Letter to Connecticut Law Revision Commission on Sealed Adoption Records
February 25, 1999
To Whom It May Concern:
We would like to thank the Connecticut Law Revision Commission for forwarding its report on Sealed Adoption records to Bastard Nation for our review. We applaud the Commission’s in-depth investigation of the history and practice of sealed records, and are pleased that the Commission’s conclusion is that records should be open to adult adoptees.
Our objections to the Commission’s recommendations rest largely in a provision included in the draft legislation that birthparents who relinquished between 1977 (when records were sealed), and the effective date of the draft open records legislation, be given the opportunity to deny access of the original birth certificate to the adult adoptee upon a showing of good cause in a court of law. We believe that there is no instance in which a person should be deprived of the most fundamental of rights, access to the original document of one’s birth, and in fact we believe that the Commission’s findings themselves are an argument against such provisions.
We note that the Commission argues that in fact sealed records do not guarantee birthparents anonymity and that adoptees “use numerous other legal means to search for their birth information…..Numerous guides and manuals offer advice on how, in the face of sealed adoption records, to search for the identities of birth relatives.” Further, the Commission finds that “A review of Connecticut’s sealed records policy requires consideration of that policy’s effect in the real world. Adult adoptees, in fact, continue to search for their identities, often with success.”
Despite these findings, the Commission, in defending its good cause provision, states that it is designed for “Birth parents who relied on a promise of anonymity and wish continued anonymity”. Clearly, these two findings conflict.
The draft “good cause” provisions also require that the court notify a birthparent when an adoptee adopted between 1977 and the date of the effective statute, applies for his/her original birth certificate. This provision also conflicts with the Commission’s criticism of current CT law.
The Commission states that “…… Connecticut statutes require the adoption agency to contact the birth parents if their identity is requested. However, many adoptees who seek the identity of their birthparents do not want, or are not ready for, contact or reunion with their birth parents. The requirement that birth parents be notified puts some adoptees who want birth information but do not wish to intrude on the birth parents in the awkward position of choosing between requesting release of birth information that will cause their birth parent to be contacted or of not requesting the information at all.”
Lastly, the Commission rightly concludes that “… birth information, as claimed by adult adoptees, is personal to the adoptee, access to which the adoptee has an inherent interest and right. The adult adoptee, we believe, has an inherent, inalienable, right to knowledge of his identity and personal history. As such, the state laws denying that access violate fundamental rights of the adoptee.”
If the Commission believes what they have written, then they cannot support the court petition “good cause” process, as there is no circumstance under which one person could rightly deny access to another person to the original record of their birth.

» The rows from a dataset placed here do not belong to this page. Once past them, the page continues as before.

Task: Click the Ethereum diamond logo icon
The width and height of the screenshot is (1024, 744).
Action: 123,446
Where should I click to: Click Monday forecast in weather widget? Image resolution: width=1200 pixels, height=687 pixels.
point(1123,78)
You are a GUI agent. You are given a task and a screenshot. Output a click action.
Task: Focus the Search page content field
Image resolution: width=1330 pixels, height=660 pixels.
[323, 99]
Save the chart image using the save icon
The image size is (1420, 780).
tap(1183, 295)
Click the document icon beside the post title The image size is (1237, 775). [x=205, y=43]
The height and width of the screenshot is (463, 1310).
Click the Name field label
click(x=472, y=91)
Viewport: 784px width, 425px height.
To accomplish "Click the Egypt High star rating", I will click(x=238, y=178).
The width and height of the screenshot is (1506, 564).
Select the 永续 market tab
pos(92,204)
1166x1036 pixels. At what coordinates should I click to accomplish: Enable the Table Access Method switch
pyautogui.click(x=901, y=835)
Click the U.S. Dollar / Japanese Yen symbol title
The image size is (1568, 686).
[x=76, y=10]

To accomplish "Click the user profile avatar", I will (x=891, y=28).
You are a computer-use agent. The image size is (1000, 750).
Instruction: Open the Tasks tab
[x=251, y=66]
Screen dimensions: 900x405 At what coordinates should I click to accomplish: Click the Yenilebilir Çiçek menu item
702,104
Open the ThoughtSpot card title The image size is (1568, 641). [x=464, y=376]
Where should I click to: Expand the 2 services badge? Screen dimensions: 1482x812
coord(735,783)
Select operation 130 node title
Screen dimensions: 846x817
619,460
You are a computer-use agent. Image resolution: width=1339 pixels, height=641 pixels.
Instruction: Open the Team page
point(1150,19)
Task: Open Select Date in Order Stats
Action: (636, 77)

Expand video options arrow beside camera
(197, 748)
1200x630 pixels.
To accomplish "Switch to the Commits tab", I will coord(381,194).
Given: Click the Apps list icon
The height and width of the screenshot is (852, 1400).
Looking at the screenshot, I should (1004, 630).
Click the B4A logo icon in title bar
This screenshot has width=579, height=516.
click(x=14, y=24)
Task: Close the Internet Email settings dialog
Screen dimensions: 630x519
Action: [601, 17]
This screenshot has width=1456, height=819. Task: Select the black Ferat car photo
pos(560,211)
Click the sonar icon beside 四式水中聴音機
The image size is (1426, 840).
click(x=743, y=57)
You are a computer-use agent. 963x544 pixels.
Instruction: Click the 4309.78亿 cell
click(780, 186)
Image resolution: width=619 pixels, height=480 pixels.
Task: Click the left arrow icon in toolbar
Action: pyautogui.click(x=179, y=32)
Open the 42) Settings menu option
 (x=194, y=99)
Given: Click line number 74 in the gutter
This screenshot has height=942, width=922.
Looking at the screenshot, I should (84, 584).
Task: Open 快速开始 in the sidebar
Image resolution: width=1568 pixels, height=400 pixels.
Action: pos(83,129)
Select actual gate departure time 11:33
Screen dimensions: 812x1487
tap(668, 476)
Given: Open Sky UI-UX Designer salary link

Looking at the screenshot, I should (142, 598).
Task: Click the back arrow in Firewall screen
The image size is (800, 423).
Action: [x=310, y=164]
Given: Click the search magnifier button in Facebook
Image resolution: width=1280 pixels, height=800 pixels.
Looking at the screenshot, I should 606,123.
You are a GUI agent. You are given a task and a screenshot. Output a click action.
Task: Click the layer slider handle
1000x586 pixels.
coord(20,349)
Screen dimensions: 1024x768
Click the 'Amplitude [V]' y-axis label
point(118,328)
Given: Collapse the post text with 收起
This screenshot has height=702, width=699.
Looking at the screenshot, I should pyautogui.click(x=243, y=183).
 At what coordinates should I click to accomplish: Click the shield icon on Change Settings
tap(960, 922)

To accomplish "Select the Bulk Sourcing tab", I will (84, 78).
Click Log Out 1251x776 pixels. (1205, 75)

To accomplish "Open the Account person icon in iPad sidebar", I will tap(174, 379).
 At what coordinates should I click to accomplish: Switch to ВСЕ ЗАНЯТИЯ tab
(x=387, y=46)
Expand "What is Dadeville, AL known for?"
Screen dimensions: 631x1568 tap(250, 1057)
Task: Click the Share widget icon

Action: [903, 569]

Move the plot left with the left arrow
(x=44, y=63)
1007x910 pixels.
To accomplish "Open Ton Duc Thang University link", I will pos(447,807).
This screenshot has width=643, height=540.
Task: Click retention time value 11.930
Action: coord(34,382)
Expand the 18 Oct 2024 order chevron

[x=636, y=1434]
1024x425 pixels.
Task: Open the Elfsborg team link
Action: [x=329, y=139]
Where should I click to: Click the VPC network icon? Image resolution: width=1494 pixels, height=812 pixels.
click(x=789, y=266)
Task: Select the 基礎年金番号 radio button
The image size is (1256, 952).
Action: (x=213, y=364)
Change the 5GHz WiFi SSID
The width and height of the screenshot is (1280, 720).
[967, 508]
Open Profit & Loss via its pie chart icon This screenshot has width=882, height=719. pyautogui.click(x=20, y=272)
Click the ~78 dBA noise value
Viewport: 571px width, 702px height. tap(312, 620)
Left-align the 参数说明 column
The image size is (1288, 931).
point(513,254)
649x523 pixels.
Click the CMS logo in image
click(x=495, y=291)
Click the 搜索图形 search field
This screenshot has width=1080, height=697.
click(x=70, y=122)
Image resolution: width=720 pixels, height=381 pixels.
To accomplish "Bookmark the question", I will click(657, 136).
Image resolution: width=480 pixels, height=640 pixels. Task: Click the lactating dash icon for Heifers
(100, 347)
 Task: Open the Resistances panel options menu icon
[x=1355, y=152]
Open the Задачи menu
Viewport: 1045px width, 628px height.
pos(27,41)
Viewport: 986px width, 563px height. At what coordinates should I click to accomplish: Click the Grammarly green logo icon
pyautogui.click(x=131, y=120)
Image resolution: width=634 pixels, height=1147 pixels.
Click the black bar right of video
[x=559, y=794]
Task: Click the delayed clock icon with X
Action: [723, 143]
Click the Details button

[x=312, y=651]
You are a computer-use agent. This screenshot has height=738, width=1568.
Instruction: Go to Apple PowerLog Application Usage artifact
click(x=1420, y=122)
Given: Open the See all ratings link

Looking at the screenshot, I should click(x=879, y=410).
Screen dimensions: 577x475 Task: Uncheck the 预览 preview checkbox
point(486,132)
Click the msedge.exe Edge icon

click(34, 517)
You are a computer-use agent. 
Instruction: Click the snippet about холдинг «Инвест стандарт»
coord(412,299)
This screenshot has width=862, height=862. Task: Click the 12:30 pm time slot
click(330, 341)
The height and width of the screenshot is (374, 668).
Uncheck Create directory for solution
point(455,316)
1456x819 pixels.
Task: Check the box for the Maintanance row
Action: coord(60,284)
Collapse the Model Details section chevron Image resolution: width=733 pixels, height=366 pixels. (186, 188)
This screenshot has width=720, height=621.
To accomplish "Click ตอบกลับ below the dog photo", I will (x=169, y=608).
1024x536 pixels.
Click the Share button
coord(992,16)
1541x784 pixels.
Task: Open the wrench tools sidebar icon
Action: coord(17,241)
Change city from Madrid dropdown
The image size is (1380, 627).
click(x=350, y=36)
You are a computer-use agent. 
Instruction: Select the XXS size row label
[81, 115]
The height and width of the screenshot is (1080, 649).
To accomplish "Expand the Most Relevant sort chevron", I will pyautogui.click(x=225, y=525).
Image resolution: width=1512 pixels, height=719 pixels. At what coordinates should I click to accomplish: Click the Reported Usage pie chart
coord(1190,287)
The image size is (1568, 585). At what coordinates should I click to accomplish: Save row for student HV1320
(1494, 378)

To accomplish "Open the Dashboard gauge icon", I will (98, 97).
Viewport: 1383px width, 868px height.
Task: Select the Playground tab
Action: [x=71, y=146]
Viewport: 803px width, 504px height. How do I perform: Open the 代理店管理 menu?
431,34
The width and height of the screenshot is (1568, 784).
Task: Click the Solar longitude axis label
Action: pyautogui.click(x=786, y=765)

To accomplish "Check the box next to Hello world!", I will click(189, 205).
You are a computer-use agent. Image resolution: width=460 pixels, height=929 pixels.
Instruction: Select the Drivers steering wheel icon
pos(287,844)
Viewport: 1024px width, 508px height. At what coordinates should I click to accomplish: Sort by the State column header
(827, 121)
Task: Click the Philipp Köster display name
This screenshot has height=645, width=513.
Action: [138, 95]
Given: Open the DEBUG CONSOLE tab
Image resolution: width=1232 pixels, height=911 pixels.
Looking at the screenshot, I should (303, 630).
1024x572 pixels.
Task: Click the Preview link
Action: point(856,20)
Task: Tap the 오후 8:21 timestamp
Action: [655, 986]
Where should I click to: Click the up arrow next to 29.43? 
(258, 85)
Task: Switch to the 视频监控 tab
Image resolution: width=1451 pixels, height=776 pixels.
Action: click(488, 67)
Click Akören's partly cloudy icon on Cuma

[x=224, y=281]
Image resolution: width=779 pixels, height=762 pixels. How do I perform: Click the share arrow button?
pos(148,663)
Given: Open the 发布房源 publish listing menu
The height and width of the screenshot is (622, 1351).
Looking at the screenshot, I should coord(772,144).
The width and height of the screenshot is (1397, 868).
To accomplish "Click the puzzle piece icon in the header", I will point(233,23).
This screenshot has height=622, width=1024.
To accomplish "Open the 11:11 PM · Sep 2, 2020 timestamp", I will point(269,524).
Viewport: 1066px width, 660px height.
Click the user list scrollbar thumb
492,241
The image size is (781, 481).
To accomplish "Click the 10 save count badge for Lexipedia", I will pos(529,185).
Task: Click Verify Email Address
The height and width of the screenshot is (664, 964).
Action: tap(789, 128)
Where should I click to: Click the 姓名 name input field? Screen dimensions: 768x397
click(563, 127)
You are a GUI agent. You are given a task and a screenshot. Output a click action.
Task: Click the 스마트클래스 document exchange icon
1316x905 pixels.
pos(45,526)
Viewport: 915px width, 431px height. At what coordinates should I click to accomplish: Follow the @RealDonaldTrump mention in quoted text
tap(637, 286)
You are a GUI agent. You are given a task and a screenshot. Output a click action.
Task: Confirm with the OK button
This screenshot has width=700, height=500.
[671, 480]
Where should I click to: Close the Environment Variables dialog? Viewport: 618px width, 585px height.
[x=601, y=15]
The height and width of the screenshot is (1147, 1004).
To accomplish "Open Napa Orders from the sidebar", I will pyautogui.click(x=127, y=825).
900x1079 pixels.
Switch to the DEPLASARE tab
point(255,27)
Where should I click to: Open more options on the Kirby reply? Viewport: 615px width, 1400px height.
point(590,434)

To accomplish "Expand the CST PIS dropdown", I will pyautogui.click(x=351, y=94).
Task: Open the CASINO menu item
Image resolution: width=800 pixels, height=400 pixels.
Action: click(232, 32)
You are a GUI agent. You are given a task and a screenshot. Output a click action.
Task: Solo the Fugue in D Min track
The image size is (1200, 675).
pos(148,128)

We do not believe that the Commission chose the word “inalienable” lightly.
With regard to alleged promises of secrecy made to birthparents, the Commission finds that “Persons who advocate for the continued anonymity for these birth parents point to a promise of secrecy made under the adoption laws in place at the time of their relinquishment for adoption. That promise was made at a time when secrecy in adoption was considered best for all involved. Current understanding about adoption dynamics points out, however, that secrecy is generally harmful to all members of the adoption.”
Once again, the “good cause” provision suggested by the Commission in its draft legislation conflicts with the Commission’s findings.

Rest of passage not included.